A flood led Camp Gray to build the Ark.
On Sunday the Catholic summer camp and retreat center will dedicate its new gymnasium. Campers and staff call it the Ark, because it’s made of pine milled on the grounds. And also, camp Director Jeff Hoeben said, because “it’s where all the crazy animals go when it’s raining.”
The 11,000-square-foot facility is anchored by a full-size gym featuring basketball and volleyball courts, a heated floor, a video screen, a concession stand and a climbing wall. Like Noah’s ark, it’ll be a godsend in a rainstorm.
“You can keep a good number of kids busy for a good amount of time in here,” Hoeben said.
It was 2008 flooding that prompted camp leaders to embark upon an ambitious capital campaign. During that event, campers and staff were cooped up for hours in a confined area with no restroom facilities. Camp Gray’s new gym building and a dining hall that opened last year feature multipurpose rooms ideal for waiting out a storm.
With support from individual donors and the Diocese of Madison, the camp has raised about $5 million toward a $6 million goal. Camp Gray didn’t even announce the campaign until the $3.5 million dining hall opened in May 2017.
“We’re not a little summer camp anymore,” Hoeben said.
Camp Gray caters to student groups and adult retreats year-round at its campus off Shady Lane Road between Baraboo and Wisconsin Dells. Now it its 65th year, it attracts 1,400 campers each year, primarily from Catholic groups based in Wisconsin, Chicago and Minneapolis.
The camp was founded by an Irish priest, Monsignor Francis Gray of St. Joseph’s Parish in Baraboo. Owned by the diocese, the 225-acre campus features a lake, bunkhouses, a ballfield and training grounds for archery and horseback riding. Prospective staff members flock to the camp, with last summer’s staff of 55 representing 14 states. Campers face a waiting list 200 names long, as Camp Gray strives to keep its groups small.
“We like to know our families,” Hoeben said.
Gym construction started a year ago on land formerly occupied by decrepit tennis courts. It was open by mid-summer. The camp’s old gym — built in 1964 for $2,500 — was burned down in a Lake Delton Fire Department training exercise.
Hoeben said the facility gives the staff greater versatility in designing programming, and offers new options such as “Paul’s Wall,” a 40-foot climbing wall named for late staff member Paul Coakley.
“It’s such a confidence builder, and that’s what we do at camp, build confidence in kids,” Hoeben said.

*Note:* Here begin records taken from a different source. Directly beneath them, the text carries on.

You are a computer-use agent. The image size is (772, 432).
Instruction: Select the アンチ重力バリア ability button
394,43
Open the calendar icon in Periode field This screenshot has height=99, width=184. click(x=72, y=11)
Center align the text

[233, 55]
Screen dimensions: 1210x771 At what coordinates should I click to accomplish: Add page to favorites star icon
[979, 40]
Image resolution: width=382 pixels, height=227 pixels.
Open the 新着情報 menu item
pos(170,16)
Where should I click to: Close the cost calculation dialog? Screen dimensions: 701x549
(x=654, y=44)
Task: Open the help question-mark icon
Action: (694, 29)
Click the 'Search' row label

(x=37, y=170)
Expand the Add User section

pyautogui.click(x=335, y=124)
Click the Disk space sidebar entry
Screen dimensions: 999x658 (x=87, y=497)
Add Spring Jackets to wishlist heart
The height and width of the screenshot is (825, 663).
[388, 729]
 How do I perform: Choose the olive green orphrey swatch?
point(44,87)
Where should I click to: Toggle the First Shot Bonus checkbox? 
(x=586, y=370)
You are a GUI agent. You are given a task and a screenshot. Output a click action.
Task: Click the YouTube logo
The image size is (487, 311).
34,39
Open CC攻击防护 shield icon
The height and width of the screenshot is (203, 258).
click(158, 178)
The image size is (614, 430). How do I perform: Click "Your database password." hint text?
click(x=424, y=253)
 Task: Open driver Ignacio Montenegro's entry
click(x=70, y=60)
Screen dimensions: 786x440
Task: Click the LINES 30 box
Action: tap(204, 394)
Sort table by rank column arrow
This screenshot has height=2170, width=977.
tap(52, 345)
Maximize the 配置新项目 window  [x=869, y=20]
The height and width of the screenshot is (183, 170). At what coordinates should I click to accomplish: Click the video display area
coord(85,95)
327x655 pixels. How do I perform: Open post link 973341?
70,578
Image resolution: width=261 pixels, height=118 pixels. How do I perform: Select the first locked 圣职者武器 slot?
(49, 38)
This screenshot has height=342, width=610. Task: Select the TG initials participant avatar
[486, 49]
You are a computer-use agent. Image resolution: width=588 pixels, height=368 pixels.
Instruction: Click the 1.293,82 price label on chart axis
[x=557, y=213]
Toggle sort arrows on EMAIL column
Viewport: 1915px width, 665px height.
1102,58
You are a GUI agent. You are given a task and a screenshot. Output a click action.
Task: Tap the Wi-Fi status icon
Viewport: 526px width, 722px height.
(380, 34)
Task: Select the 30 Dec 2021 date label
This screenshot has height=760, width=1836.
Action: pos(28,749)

Some work remains to be done. There’s still money to be raised, and once that’s accomplished, Hoeben and wife Rebecca, his co-director, will turn their attention to improving the campus’ roads and the ballfield.
Hoeben said the dining hall and gym were built with future growth in mind.
“I told the architects, ‘Don’t design what we can afford, design what we need,’” he said. “Everyone says you get one chance to do it right.”
On Sunday afternoon the campground will host Mass led by Bishop Robert Morlino, a dedication ceremony at the gym and a picnic dinner in the dining hall.
“We want the camp to be around for another 65 years,” Hoeben said. “Campers have loved it, so that makes it worthwhile.”